* [WHAT NEEDS TO BE DONE]: Every entry that follows is to be duplicated exactly.

Extracted data entries:
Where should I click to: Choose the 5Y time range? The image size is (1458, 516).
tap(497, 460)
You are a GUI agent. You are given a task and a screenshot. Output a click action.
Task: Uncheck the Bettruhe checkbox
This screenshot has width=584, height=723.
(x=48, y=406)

* [WRITTEN RESPONSE]:
Where should I click to: Choose the 5Y time range? The image size is (1458, 516).
tap(497, 460)
You are a GUI agent. You are given a task and a screenshot. Output a click action.
Task: Uncheck the Bettruhe checkbox
This screenshot has width=584, height=723.
(x=48, y=406)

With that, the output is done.